What was true for agricultural technology was true for technology of other kinds. Diamond observes that all early Old World wheels were made in the same odd way -- by joining three planks together around an axle -- which suggests that the idea was diffused. The same seems to have been true for writing. But while writing quickly spread throughout Eurasia, it was unable to make the much shorter hop from Mexico, which had a writing system, to the Andes or the mouth of the Mississippi, where sophisticated agricultural societies could have made use of it. As Diamond tells it, non-European societies were trapped in ecological bubbles by their geography and in intellectual bubbles by their illiteracy. Describing the ambush and capture of the Inca emperor Atahulpa by Francisco Pizarro's Spaniards at the Peruvian highland town of Cajamarca in November 1532, Diamond wonders why the Indians were so easily tricked. His answer: illiteracy made them gullible. "From books, the Spaniards knew of many contemporary civilizations remote from Europe, and about several thousand years of European history. Pizarro explicitly modeled his ambush of Atahulpa on the successful strategy of Cortes. In short, literacy made the Spaniards heirs to a huge body of knowledge about human behavior and history. By contrast, not only did Atahulpa have no conception of the Spaniards themselves, and no personal experience of any other invaders from overseas, but he also had not even heard (or read) of similar threats to anyone else, anywhere else, anytime previously in history."
SCHOLARSHIP AS SOCIAL WORK
This summary cannot do justice to the precision and scientific learning of Diamond's account. Like William McNeill's Plagues and Peoples, this book's melding of disciplines, in this case botany and zoology with history, alters the way one thinks. It is not to be missed by anyone interested in the ancient problem of why some nations are rich and others poor.
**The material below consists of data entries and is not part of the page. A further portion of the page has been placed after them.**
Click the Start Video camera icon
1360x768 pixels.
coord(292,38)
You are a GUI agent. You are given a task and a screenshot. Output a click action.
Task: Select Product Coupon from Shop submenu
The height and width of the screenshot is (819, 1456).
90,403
It is a much better book than David Landes' overpraised The Wealth and Poverty of Nations -- a series of brilliant individual insights linked by a badly out-of-date belief in investment-driven growth and command economies. And its conclusions are even more provocative than Thomas Sowell's Conquest and Cultures, although Sowell's teaching that war, conquest, and enslavement are the historical norm -- a norm that has often made future progress possible -- is a useful antidote to Guns, Germs, and Steel.
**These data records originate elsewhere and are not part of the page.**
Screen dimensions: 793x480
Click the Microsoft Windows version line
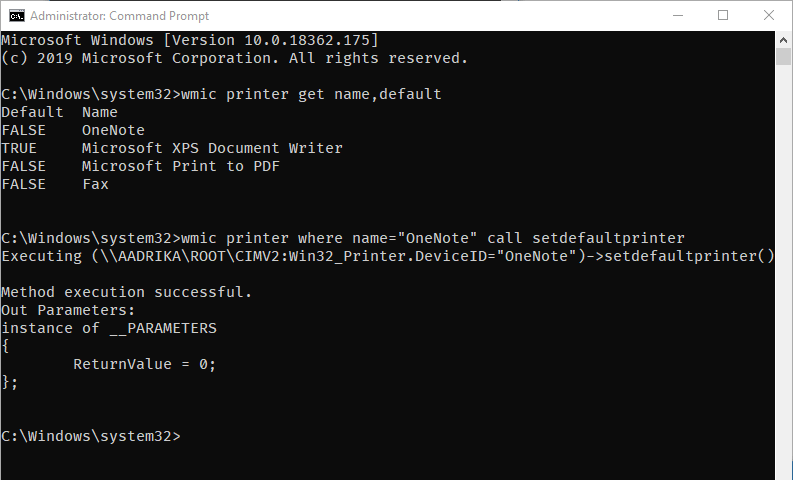click(190, 40)
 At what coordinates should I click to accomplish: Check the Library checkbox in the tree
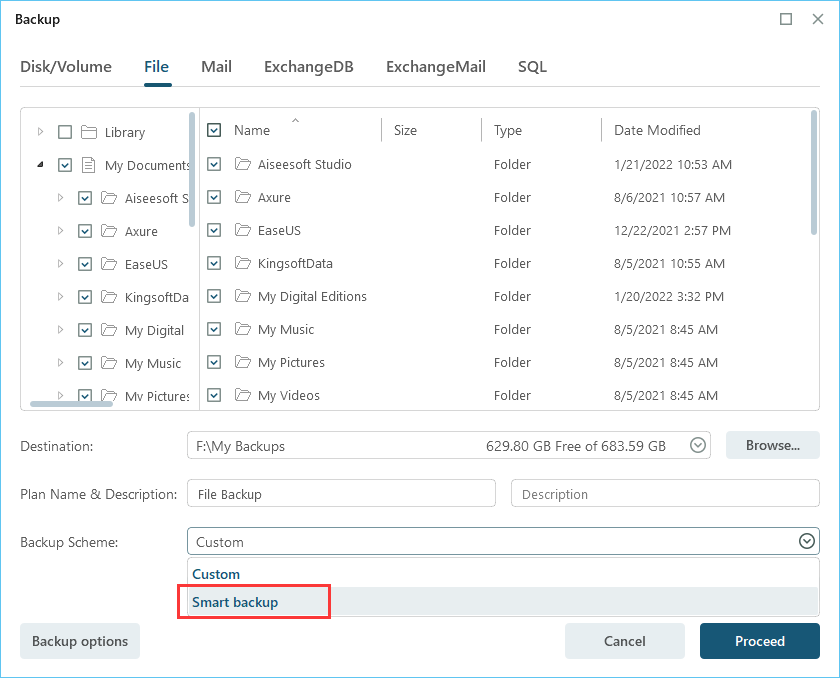point(65,132)
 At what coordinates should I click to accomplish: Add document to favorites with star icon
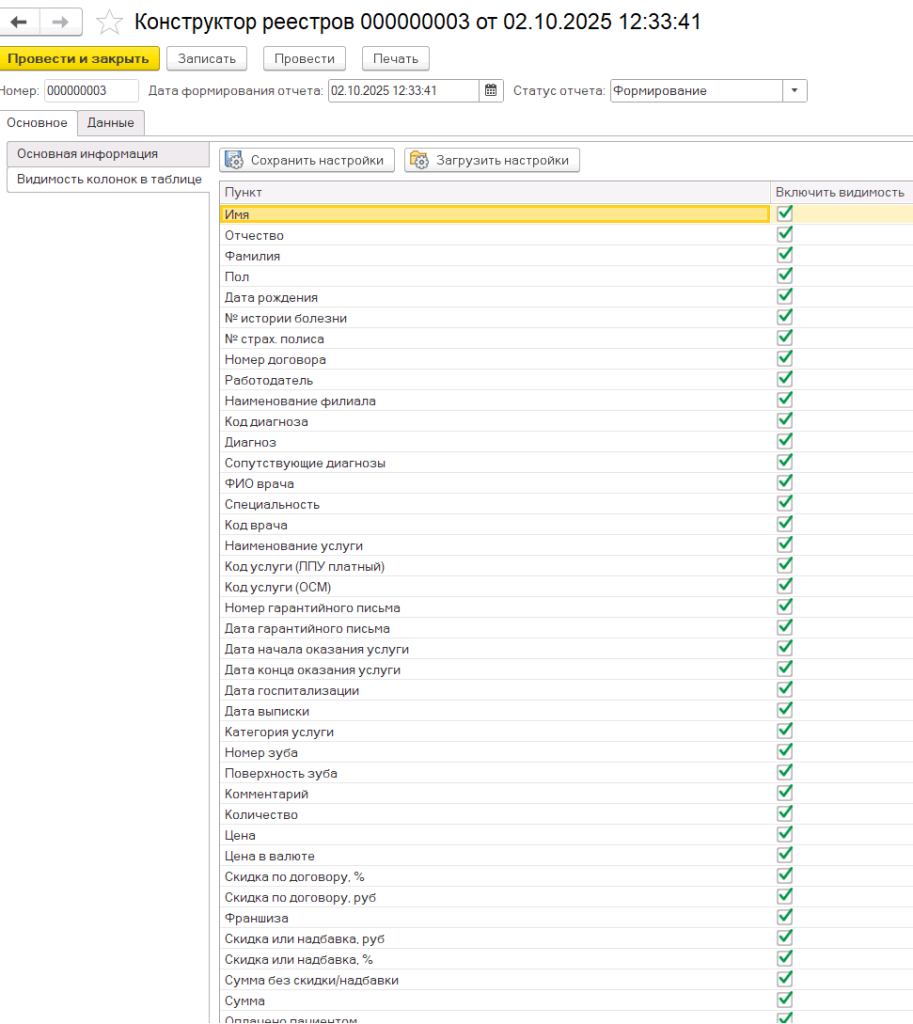(109, 22)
And yet, as fascinating as this book is, it is also in important ways destructive. It is untrue to claim, as Diamond does, that the traditional account of the rise of the West was an implicitly racist one. At least in this century, the traditional account of the rise of the West has given credit to its propitious political and social institutions. That is not true only of recent times, when the institutions in question are liberal ones, but of more ancient history as well, when the West benefited from the devolution of power implicit in feudalism and the scope for free thought created by the independence of the medieval Christian church from political control. And that traditional account agreed, with varying degrees of certainty, that those traditions were more or less available to anyone else and would have more or less similar results wherever they were tried. Today Latin American and Asian countries are rocketing toward prosperity (with a bump or two along the way) by mimicking the institutions painfully evolved in England and North America. Curiously, at the very moment when the evidence seems strongest for this institutional theory, we seem most eager to believe that backward countries are the helpless victims of their pasts.
This reproach is especially pertinent in Diamond's case because his own intentions are so stridently polemical. He wants to scold Westerners for ever having looked down on others and to lift up those others who feel demoralized by the West's superior success. "We keep seeing all those glaring, persistent differences in people's status," he writes. "We're assured that the seemingly transparent biological explanation of the world's inequalities as of AD 1500 is wrong, but we're not told what the correct explanation is. Until we have some convincing, detailed, agreed-upon explanation for the broad pattern of history, most people will continue to suspect that the racist biological explanation is correct after all."